* **Provided records**:
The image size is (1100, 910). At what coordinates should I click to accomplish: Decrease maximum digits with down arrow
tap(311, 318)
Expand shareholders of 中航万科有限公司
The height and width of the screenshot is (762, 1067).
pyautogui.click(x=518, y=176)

* **Exercise prompt**:
From the first line to the last, copy every record exactly.

* **Solution to the problem**:
The image size is (1100, 910). At what coordinates should I click to accomplish: Decrease maximum digits with down arrow
tap(311, 318)
Expand shareholders of 中航万科有限公司
The height and width of the screenshot is (762, 1067).
pyautogui.click(x=518, y=176)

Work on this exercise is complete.